This indagine lentissimo into lawn-like ground coverings is in no way constrained to the grimey confines of Berlin. And in case a quick peruse of our archives might lead you to believe that Astroturf deployment is limited to workaday eateries unencumbered by an aesthetic education, you would be quite mistaken.
Here in the Katarina-Sofia neighbourhood of Stockholm, we find that Astroturf is predestined for hipster re-appropriation. How can we be sure that hipsterism is a factor? By being mindful of Freud’s narcissism of small differences and how they might apply to consumer culture. An aggressive investment in the specificity of detail in order to assert a superficial sense of uniqueness over the general, is the underlying mechanism behind all hipsterism.

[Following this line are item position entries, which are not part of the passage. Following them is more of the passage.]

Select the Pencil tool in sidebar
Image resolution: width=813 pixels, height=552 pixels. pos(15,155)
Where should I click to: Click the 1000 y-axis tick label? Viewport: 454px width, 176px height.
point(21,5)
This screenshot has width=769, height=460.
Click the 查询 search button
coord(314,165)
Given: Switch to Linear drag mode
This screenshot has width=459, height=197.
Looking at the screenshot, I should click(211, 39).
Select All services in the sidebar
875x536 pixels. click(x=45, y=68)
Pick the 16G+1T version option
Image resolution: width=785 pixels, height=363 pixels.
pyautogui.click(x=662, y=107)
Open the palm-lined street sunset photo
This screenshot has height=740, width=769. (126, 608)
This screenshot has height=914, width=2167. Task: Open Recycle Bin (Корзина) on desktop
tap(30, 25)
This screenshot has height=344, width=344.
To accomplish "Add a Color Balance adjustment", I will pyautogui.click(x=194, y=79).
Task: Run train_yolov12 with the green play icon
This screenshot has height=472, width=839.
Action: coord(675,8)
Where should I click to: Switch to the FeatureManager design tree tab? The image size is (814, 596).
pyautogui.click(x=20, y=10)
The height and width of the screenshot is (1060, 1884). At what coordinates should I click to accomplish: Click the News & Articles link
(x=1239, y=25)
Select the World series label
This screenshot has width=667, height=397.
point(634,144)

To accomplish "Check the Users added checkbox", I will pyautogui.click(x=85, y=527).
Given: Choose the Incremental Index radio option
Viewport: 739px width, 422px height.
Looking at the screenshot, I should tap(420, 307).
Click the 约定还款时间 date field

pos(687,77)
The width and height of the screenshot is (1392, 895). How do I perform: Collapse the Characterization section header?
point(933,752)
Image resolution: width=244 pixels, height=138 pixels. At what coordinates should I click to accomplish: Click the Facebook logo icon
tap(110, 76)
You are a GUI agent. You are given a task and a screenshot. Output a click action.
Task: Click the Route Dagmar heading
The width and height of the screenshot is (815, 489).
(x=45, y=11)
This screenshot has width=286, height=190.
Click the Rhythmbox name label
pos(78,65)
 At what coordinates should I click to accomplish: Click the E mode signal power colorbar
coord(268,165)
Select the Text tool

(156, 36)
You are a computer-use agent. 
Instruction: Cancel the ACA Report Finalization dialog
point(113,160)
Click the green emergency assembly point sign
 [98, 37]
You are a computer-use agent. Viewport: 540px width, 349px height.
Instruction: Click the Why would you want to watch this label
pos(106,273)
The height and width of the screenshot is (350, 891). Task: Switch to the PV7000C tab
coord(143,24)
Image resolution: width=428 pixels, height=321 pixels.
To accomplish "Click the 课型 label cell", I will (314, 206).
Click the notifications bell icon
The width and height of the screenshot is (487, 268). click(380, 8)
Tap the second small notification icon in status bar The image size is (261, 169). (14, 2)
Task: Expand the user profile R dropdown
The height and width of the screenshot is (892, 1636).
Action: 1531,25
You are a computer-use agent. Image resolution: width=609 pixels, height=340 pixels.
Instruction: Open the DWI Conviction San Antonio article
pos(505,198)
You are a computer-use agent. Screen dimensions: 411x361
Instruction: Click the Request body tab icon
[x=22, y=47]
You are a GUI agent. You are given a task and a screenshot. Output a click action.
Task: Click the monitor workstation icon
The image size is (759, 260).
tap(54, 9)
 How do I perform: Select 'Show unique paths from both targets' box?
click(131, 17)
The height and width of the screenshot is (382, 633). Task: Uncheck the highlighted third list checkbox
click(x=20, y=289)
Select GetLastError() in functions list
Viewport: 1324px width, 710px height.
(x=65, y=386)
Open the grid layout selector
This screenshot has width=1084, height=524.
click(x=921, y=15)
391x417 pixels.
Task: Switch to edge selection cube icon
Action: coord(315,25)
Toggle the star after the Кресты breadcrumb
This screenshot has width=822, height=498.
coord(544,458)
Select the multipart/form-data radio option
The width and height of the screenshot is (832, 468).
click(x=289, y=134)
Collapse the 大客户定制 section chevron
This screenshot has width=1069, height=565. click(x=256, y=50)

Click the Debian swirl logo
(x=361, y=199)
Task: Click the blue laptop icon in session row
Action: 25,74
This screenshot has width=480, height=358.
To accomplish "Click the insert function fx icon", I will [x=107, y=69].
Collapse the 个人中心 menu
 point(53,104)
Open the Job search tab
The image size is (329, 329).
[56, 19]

We can see it at work here, at FLFL, where vowels have been cast aside, lest you imagine you’re dealing with some run-of-the-mill falafel joint. And we see it also in the four-step instructions which defy comprehension, on how this particular establishment handles the routine of seating and serving its guests. Salad should be collected first, menus obtained, dishes selected, table numbers noted and orders submitted at the counter. Expect to be ostracized for any deviation. You will be escorted to the door, and ejected into the gutter via the unfurled length of green carpet and black braided rope, reserved for anti-celebrities, it seems, and installed as an insincere debasement of the common by inverting rituals reserved for monarchs.